The government’s crackdown on meat shops in the northern Indian state of Uttar Pradesh has left many traders and butchers without much work and money. The BBC’s Vikas Pandey meets them in Allahabad city.
“I have no money since my shop shut two weeks ago. I don’t know how to feed my children and aging parents. Is it because I am a Muslim, or a meat trader?” Shakeel Ahmad, 52, asks.
He is angry with the state’s new chief minister, Yogi Adityanath, who opposes the slaughter and consumption of cows, considered sacred by India’s Hindu majority.
Authorities have closed many slaughterhouses since Mr Adityanath’s BJP party won the state elections earlier in the month. Small shops selling goat and chicken have also been forced to shut, despite the slaughter of these animals being legal.
Most butchers are Muslims and many suspect that they are being targeted unfairly.

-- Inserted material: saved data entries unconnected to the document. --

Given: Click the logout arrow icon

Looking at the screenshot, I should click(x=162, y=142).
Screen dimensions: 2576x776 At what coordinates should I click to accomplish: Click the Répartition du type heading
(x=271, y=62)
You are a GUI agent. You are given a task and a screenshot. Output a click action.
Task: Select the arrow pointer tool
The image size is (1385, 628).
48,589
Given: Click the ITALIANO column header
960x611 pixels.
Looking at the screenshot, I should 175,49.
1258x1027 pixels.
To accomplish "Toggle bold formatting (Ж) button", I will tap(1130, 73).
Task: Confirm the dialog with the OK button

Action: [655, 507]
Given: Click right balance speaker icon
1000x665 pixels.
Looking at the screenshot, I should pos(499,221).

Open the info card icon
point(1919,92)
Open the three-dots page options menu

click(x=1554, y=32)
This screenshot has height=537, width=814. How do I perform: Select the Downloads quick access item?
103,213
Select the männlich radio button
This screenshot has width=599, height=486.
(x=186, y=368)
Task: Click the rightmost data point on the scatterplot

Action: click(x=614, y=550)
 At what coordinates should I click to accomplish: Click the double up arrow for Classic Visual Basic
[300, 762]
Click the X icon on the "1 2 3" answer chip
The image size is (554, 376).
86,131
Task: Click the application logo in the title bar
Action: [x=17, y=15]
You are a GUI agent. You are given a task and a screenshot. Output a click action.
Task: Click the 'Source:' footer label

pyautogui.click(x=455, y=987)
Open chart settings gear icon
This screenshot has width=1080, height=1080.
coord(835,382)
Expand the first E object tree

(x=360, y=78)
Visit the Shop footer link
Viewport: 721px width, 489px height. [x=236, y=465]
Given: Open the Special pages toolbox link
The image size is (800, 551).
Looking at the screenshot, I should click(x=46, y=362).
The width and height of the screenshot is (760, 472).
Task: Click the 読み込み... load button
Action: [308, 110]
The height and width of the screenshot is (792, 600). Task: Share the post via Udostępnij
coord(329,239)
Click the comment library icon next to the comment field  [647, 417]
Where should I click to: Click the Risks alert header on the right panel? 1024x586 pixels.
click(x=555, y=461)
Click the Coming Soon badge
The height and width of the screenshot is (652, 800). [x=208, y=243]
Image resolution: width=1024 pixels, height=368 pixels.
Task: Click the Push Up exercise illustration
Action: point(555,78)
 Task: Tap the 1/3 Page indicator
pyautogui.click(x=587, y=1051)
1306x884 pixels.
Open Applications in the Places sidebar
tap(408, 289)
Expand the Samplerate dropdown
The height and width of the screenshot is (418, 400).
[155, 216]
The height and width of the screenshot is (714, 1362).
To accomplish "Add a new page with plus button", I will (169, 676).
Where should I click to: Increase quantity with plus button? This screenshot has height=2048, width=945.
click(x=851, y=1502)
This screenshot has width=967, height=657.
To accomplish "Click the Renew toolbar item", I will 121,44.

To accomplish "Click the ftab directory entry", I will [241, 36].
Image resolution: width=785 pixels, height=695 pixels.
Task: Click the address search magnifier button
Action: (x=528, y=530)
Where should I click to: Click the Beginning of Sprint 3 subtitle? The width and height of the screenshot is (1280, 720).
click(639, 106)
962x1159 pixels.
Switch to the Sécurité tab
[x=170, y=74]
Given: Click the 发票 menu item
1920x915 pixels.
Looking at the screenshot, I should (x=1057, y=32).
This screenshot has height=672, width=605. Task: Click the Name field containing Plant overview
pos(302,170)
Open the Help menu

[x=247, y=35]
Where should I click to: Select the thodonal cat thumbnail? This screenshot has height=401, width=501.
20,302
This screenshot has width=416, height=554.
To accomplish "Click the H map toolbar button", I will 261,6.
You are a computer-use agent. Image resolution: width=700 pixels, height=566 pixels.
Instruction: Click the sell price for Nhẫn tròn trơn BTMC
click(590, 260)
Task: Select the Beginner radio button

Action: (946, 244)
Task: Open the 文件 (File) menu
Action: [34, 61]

They allege that their businesses are being shut on technicalities. One meat traders association went on strike, alleging harassment by state authorities.
Mr Ahmad says he understands the crackdown on slaughterhouses which sell beef “because it was one of the BJP’s campaign promises”.
He adds that municipal authorities recently rejected his application to renew his licence.
“They want me to set up a waste disposal unit, but I don’t have the money needed for it.”
Mr Ahmad lives in a small house with nine other family members in a densely populated area, mostly inhabited by the Muslim Qureshi community.
His mother, Fatima Begum, says that the community in this area has traditionally earned its livelihood through the meat trade.
“Men in this community don’t have any other skill. We are already poor, and now we are not sure where the next meal is going to come from. They may as well kill us,” she says.
Ms Begum says she needs regular medication because of her old age.
“I am running out of my medicines, but I haven’t told this to my son because I don’t want to add to his troubles,” she says.
Mr Ahmad’s wife, Husna Begum, is worried about her children’s education.
“I want my children to get a good education and come out of poverty. If the government thinks meat shops are bad, then give us something else to do.
“Is it a crime to dream about a good future for your children?” she asks.
‘I am scared’
A few blocks away, I meet Mohamed Shariq who has also shut his shop.
“I have the licence needed to run my shop, but I fear attacks from right-wing groups,” he says.
Mr Shariq’s fear is not unfounded.
Media reports suggest that several meat shops have been attacked in the state in the past two weeks.
Mr Shariq invites me to his house, and asks a question.
“Just look around. My house is already breaking apart. I have to feed 10 people. Is it fair to ban our only source of livelihood?”
His brother P Qureshi and other members of the family also join the conversation.
They are all worried about their future.
“I hope and pray that the chief minister understands our problems and stops people who are misusing his name. We know there is no official ban on slaughtering sheep and goats, but we are still scared,” Mr Qureshi says.
Every house in this community has similar stories.
Abdul Qureshi, who ferries animals in his cycle rickshaw, says the crackdown seems so unreasonable because Hindus too eat meat.
“Most of the customers in this market are Hindus. Even the Indian Army people buy from our shops. I don’t understand how banning a food item proves anybody is more or less religious,” he says.
‘Not just Muslims’
Gulzar Qureshi is the community leader here, and he explains that “people don’t understand that this is not just Muslims’ problem”.
“Most people who rear sheep and goats are Hindus. I know so many Hindus who have come here from their villages to sell their animals and are now stuck,” he says.
Chunni Lal is one of them.
“I am running out of money to feed the five goats I have brought with me. Nobody is willing to buy them,” Mr Lal says.
Gulzar Qureshi says people who believe that the meat trade ban has only affected butchers and slaughterhouse owners are wrong.
“That’s just over simplification. Cattle farmers, middlemen who buy animals and butchers are all affected,” he says.
He adds that even rickshaw pullers who ferry these animals, and tannery workers who need leather don’t have much work these days.
“We are not asking for fancy roads and schools. Just let us earn whatever little amount we make for our children. I think that’s the least a citizen can expect from his government,” he says.